Anthony Baker closed GEODE-2913.
--------------------------------

> Update Lucene documentation
> ---------------------------
>
>                 Key: GEODE-2913
>                 URL: https://issues.apache.org/jira/browse/GEODE-2913
>             Project: Geode
>          Issue Type: Bug
>          Components: docs
>            Reporter: Karen Smoler Miller
>            Assignee: Karen Smoler Miller
>             Fix For: 1.2.0
>
>
> Improvements to the code base that need to be reflected in the docs:
> * Change LuceneService.createIndex to use a factory pattern
> {code:java}
> luceneService.createIndex(region, index, ...)
> {code}
> changes to
> {code:java}
> luceneService.createIndexFactory()
> .addField("field1name")
> .addField("field2name")
> .create()
> {code}
> *  Lucene indexes will *NOT* be stored in off-heap memory.

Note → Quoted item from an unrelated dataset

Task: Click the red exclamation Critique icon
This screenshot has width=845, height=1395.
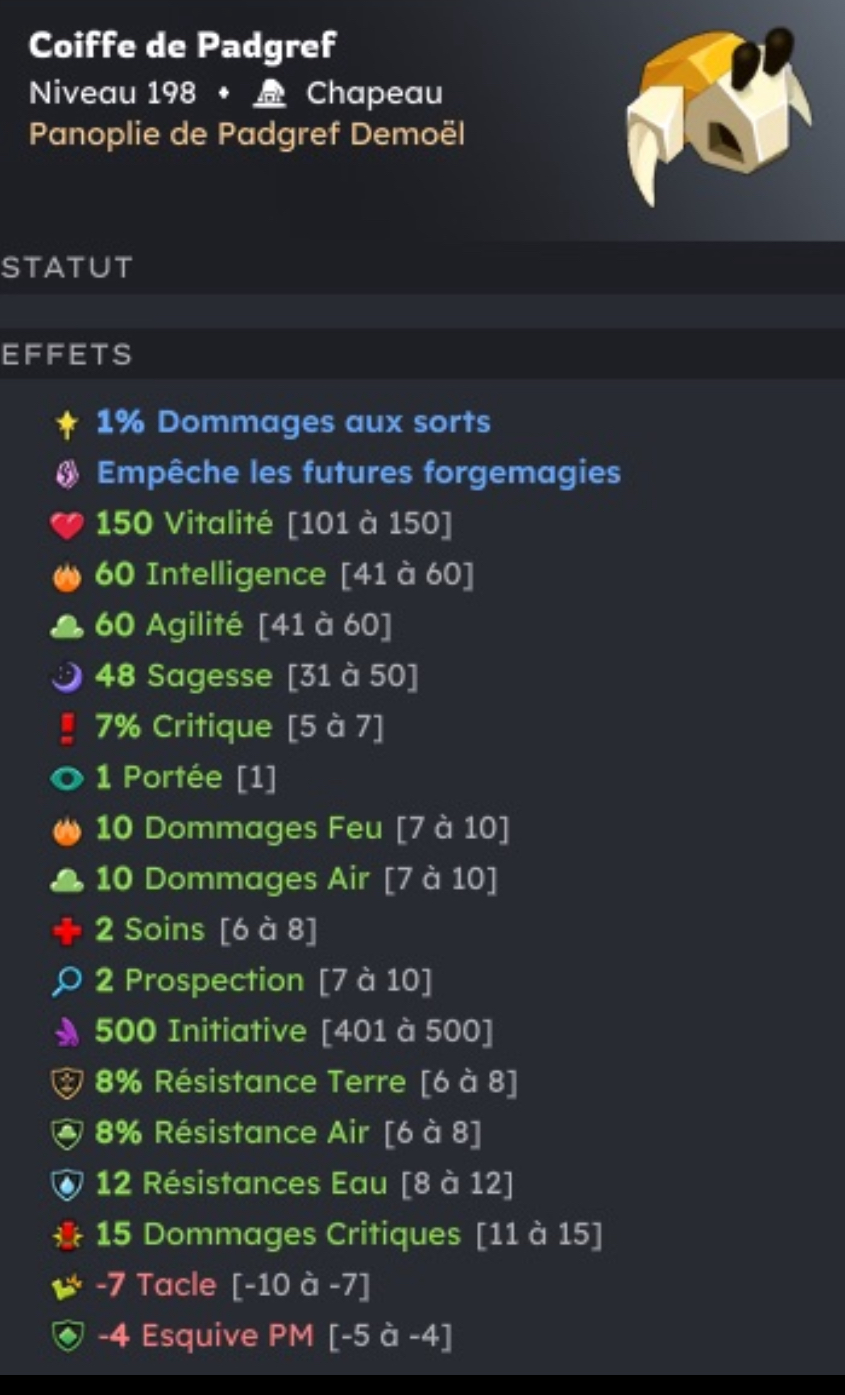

> * Document how to configure an index on accessors - you still need to create the Lucene index before creating the region, even though this member does not hold any region data.

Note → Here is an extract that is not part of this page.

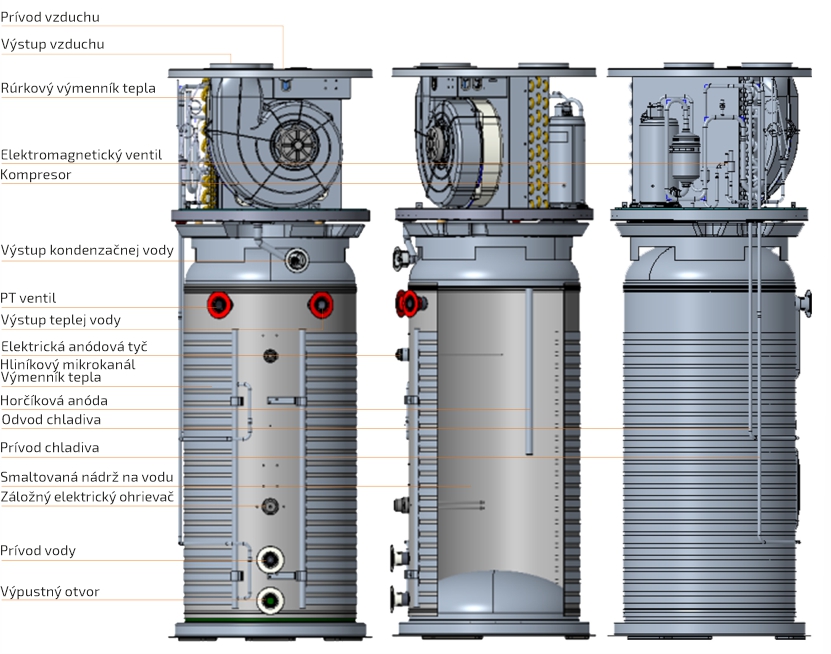Select the 'Elektrická anódová tyč' label

(74, 347)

> If the index is not defined on the accessor, an exception like this will be thrown while attempting to create the region:
> {quote}
> [error 2017/05/02 15:19:26.018 PDT <main> tid=0x1] java.lang.IllegalStateException: Must create Lucene index full_index on region /data because it is defined in another member.

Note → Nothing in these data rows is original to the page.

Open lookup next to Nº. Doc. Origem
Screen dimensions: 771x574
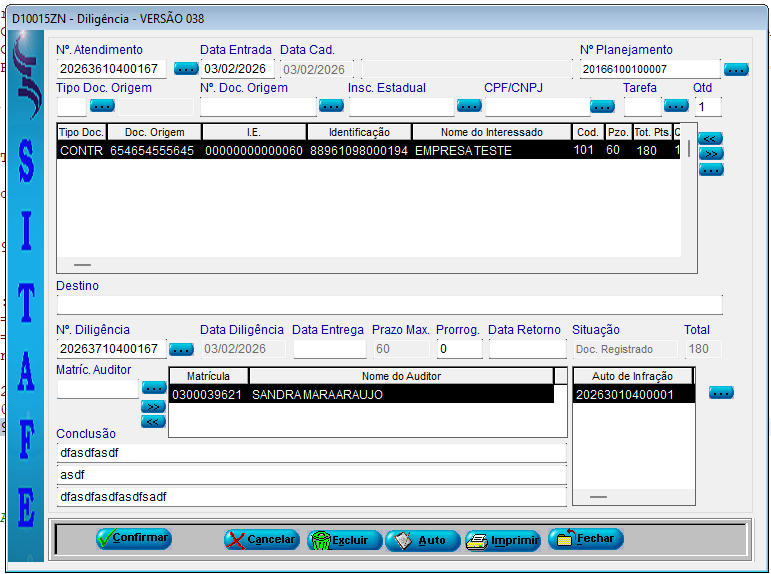pyautogui.click(x=331, y=106)
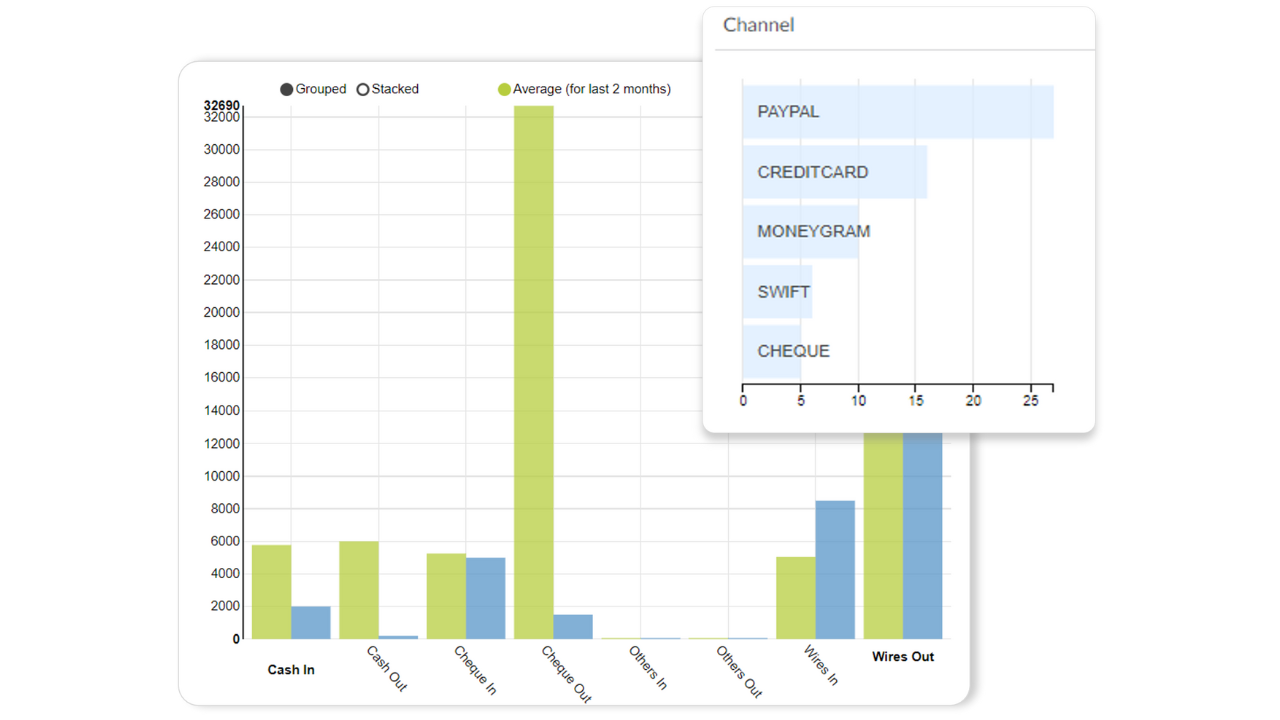Click the green Cash In bar
The height and width of the screenshot is (720, 1280).
pyautogui.click(x=271, y=592)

> Exception in thread "main" java.lang.IllegalStateException: Must create Lucene index full_index on region /data because it is defined in another member.
> at org.apache.geode.internal.cache.CreateRegionProcessor$CreateRegionMessage.handleCacheDistributionAdvisee(CreateRegionProcessor.java:478)
> at org.apache.geode.internal.cache.CreateRegionProcessor$CreateRegionMessage.process(CreateRegionProcessor.java:379)
> {quote}
> * Do not need to create a Lucene index on a client with a Proxy cache. The Lucene search will always be done on the server.  Besides, _you can't create an index on a client._
> * If you configure Invalidates for region entries (alone or as part of expiration), these will *NOT* invalidate the Lucene indexes.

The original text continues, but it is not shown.